Carmen Calvo

(Valencia, 1950)

Reconstruction series

1985

mixed media, collage, gouache

38 x 52 cm

Inv. no. 5107

BBVA Collection Spain



Carmen Calvo’s practice is defined by the organicity of unique found, fragmented and modelled objects, as well as by a quasi-museumlike thoroughness in rendering her works. Her interest in Egyptian art and archaeology can be traced back to her years in Paris when she availed of the opportunity to frequent the Louvre and the Père Lachaise graveyard. Those experiences fed into an innate curiosity which led the artist to compile apparently mundane, albeit highly meaningful materials and to arrange her works in such a way that they seem to have been buried or interred.

With the title Reconstruction Series, this fan is one of the two objects intervened by Carmen Calvo which were presented at Otros abanicos (Sala de Exposiciones Banco Exterior, 1985), a group show curated by Natacha Seseña and produced by Fundación Banco Exterior, in which 29 artists were given absolute freedom to decorate fans, both large and small, folding and fixed. In 1988 the exhibition travelled to the Spanish Institute in New York and in 1990 to Palacete del Embarcadero in the port of Santander. In the catalogue, images of the pieces on show were accompanied with texts commissioned to Francisco Umbral, Camilo José Cela, Antonio Gala and Elisa de Rojas, among others.

This piece belongs to an experimental body of work bearing the same title, which, together with the Landscapes, Writings and Compilation series, comprises one of Calvo’s most significant lines of research.

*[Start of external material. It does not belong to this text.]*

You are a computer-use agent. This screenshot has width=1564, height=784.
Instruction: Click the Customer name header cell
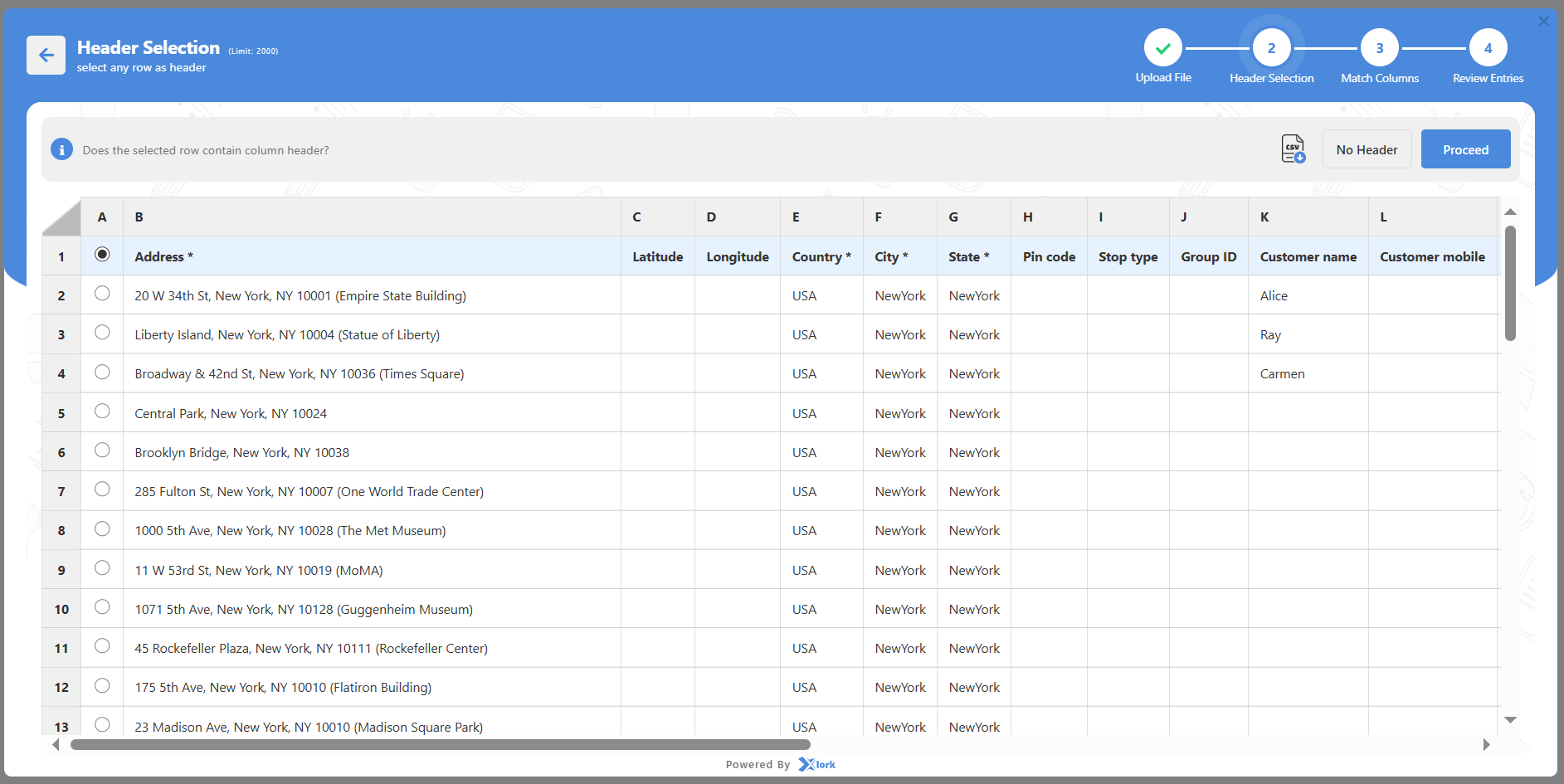point(1308,256)
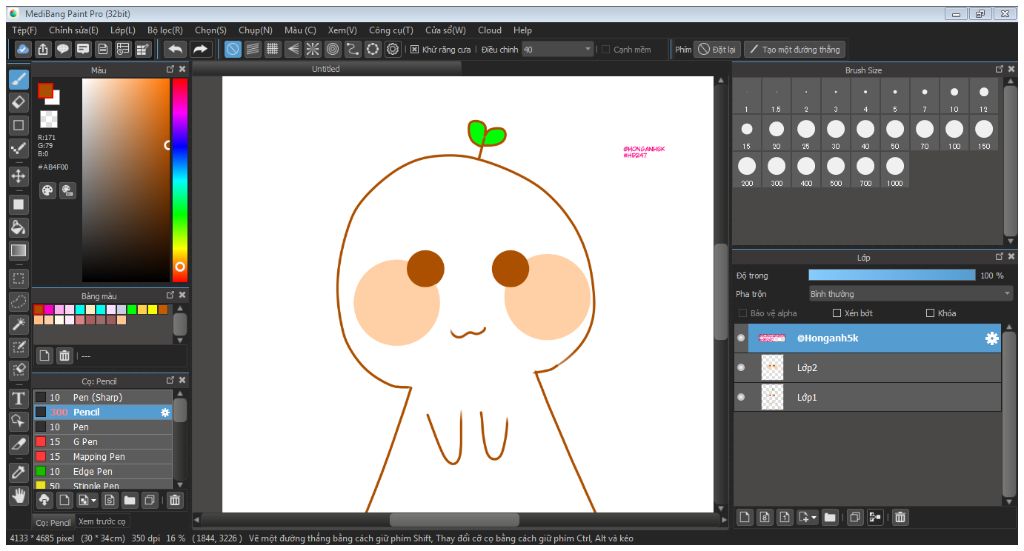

In this case, the white poster board fan is appended with a number of small geometric figures, also made in poster board. The result is a delicate piece, in which the cuttings have been made in an organised, rhythmic fashion, partially completing the figure and hinting at the reconstruction of a whole from discovered remnants. Carmen Calvo often uses the silhouettes of objects and compilations of fragments and disparate elements to explore ideas on memory and remains.

In the exhibition catalogue, this piece was accompanied by a text by Rosa Chacel examining the act of painting a fan and the materialisation of the invisible atmospheric phenomenon of the wind, arguing that decorating a fan could be equated with painting something as evanescent as the breeze.